We love our 07 Kargoroo. Though we have only camped in it once, we had no trouble. So far. Minor trouble keeping the cabinet door closed during towing, but our furnace is quiet and very efficient. Smells when it is lit the first time, but I think that happens with them all. Overall a very good bye. Oh yeah, we have the 28krs and it does have the U shaped dinette. Very nice touchh to the floorplan.


----------



## OuttaHere

We recently purchased a '06 28KRS Kargoroo... and took it to the in-laws for Thanksgiving. It's great, however no trailer is large enough for the 4-year-old granddaughter. In Texas this time of year, we still run A/C during the day and the heaters at night.. it all worked perfectly. I'm not sure about the U-shaped dinette - have not seen that model. And if you plan to use the oven, make sure your cookware will fit.

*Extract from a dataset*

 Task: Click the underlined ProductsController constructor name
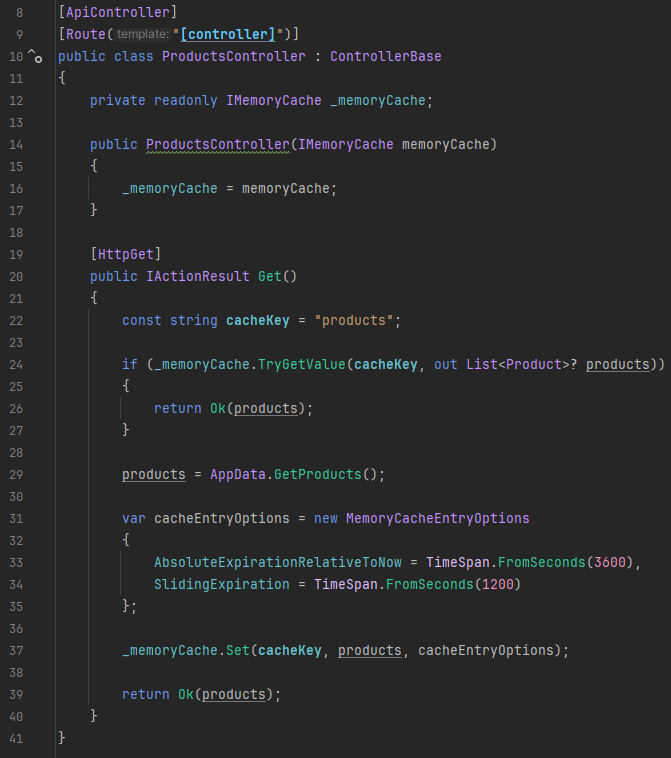tap(217, 144)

We looked at the the toy haulers in the area and found this one to provide the most comfort. This is definately the way to "camp."

Good Luck!!

Glenn & Laura


----------



## gberiksen

The U shaped dinette is on the 07 1/2 models from what I was told by the dealer. I think it is a great option. It seems to add alot more room. Great design. Does anybody tow the 28' with a 1/2 ton?

Thanks for all the replys.

Greg


----------



## tripphammer

I tow my 28KRS with a 2003 GMC 1500HD Crewcab, 6.0L 3.73read end and the factory towing package. I also have the Equalizer Weight Distribution system with sway adapter. Also have a DrawTite brake controller. Whether loaded with my King Quad ATV and Honda 3000is in the cargo bay or empty, it travels down the road just great. And I do go up and down the mountains (please read mountains and not hills) without any real problem. I did however put a set of heavy duty Rancho adjustable shocks on the TV to help the ride out... but the old ones were worn out anyway. The difference between my 1500HD and the 2500 is just 600 lbs of trailering weight. So, I'm quite pleased with my TV. Of, course just saying so will probably spark up the same old debate that you can find on various other thread dealing with the topic.
Take Care,
Tripp


----------



## HogznDogz

David,
We just bought a 2007 Outback 28KRS in Manassas, VA. It came with the u-shaped dinette which is a HUGE bonus. When you turn it into a bed, it seems about as big as the queen in the slide. Plus, instead of really only being able to handle a 4-person card game, it can accomodate 6-8(if you squeeze in #7 and 8).
One other difference between the two models: the previous model had a bigger cargo space. The 2007 squared it up a bit and made a wardrobe just inside the folding door. It's really hard to find pictures of the new configuration, even on the Outback website.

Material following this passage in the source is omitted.